Playwright: Arthur Miller
At: American Theater Co., 1909 W. Byron
Phone: (773) 929-1031; $25-$30
Runs through: Nov. 7
American Theater Company reveals its take on Arthur Miller's opus with A View from the Bridge, Miller's mid-1950s drama of familial relationships and betrayal. Originally written in verse as a one act (from a screenplay called The Hook), A View from the Bridge got a chilly reception from critics and audiences. For its London premiere, Miller expanded his story to two acts, switched to prose, and allowed his characters more voice, resulting in a more sympathetic portrait of a family and more logic behind the betrayal at its center.
The story models itself after classic theater, complete with a tragic flaw and the subsequent knowledge gained and suffering endured. Set in a lower-class Brooklyn neighborhood, Miller focuses on the family of longshoreman Eddie Carbone (John Sterchi, tightly coiled and ready to explode), consisting of his long-suffering wife, Bea (Mierka Girten, a sympathetic and credible characterization), and their niece Catherine (Kelly Breheny). Catherine, beautiful, young and headstrong in a way only young people poised on the brink of adulthood can be, is inciting a disturbing mix of feelings in her uncle, who cannot bear to see his charge grow up and away. The arrival from Sicily of two illegal alien cousins makes the mood in the house even more explosive, especially when Catherine falls in love with the charming Rudolpho (Matthew Brumlow). The young lovers set up a situation Eddie Carbone can scarcely endure, which leads him to an ultimate act of betrayal, bringing him to his demise.

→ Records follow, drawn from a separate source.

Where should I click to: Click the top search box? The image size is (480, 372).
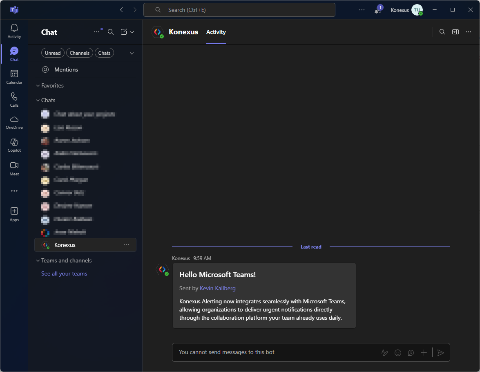pyautogui.click(x=239, y=10)
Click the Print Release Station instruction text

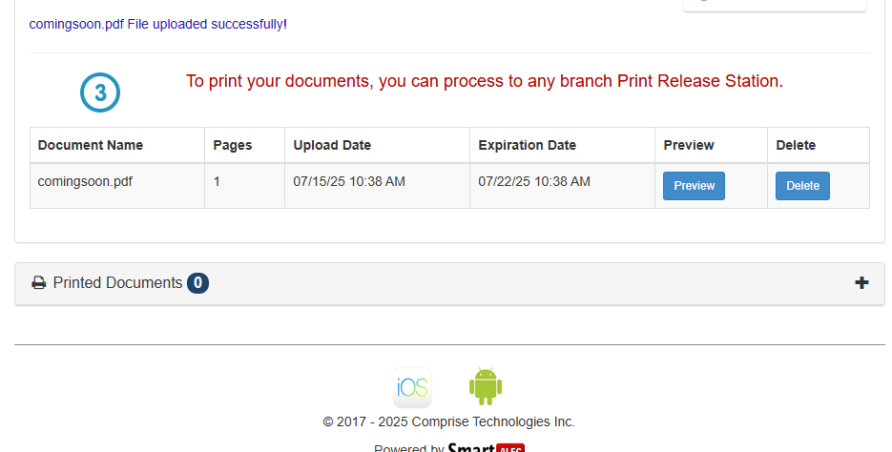484,81
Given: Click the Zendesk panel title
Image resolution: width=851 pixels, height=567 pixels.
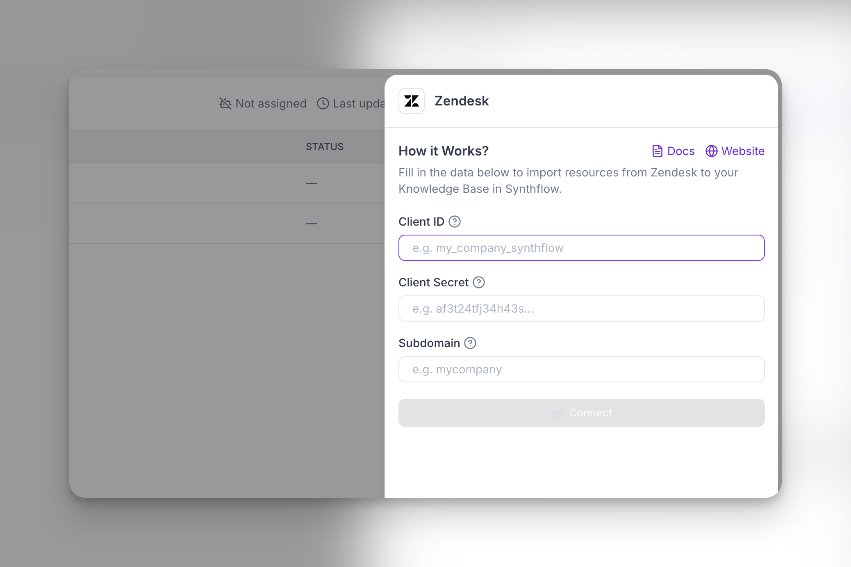Looking at the screenshot, I should point(462,101).
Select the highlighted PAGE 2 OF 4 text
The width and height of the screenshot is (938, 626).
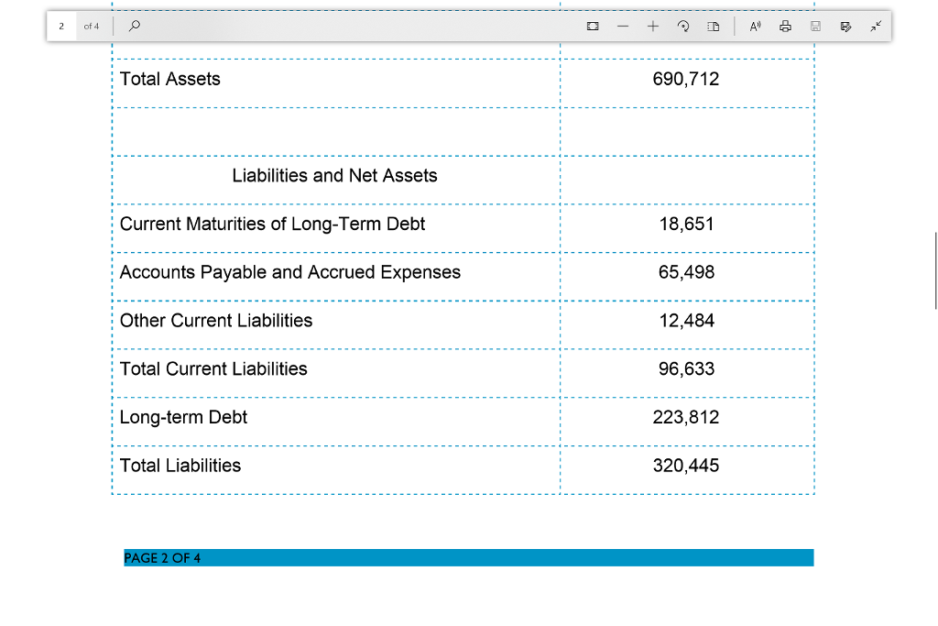(161, 557)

Under the direction of Damon Kiely, the American Theater Company does some ambitious work. Kiely's ensemble is impressive, especially the five principles, who create believable, flawed people who convincingly display a range of real emotion. But, like Eddie Carbone, this production has its own tragic flaw. The set design (by Jackie and Rick Penrod) is a handsome, two-tiered affair, its rough-hewn look perfect for the waterfront longshoremen world Eddie inhabits. The problem is this isn't On the Waterfront. A View from the Bridge is a family drama and, as such, needs to be grounded in reality. The set shouldn't be this expressionistic. For one, the characters are lost in the open space and worse, we don't ever experience reality in this attractive, but stylized set. We need to see the Carbones in a real Italian home, so we get a sense of place and period attached to the family and not the occupation of the household head.
And while the actors do great work with Miller's muscular dialogue, Kiely needed to be more conscientious about the choreography of pivotal scenes. For example, the opening of the second act, when a pushed-to-the-edge Eddie plants inappropriate kisses on both his niece and her suitor (ostensibly to out him as the homosexual he suspects he is). This moment goes too fast; it's glossed over. We need to be able to absorb the subtext and what it portends. The final, climactic scene suffers also from rushed, unconvincing fight choreography, which it really needs: this is high tragedy. The narrator of the play, neighborhood lawyer (John Morhlein) hurries in with his closing monologue, which practically segues from what should have been a very emotional moment. There needs to be a pause, to let the tragedy have its effect on the audience.
This is one of Miller's greatest plays. And while American Theater Company does a competent and very inspired job, they just aren't up to the task here.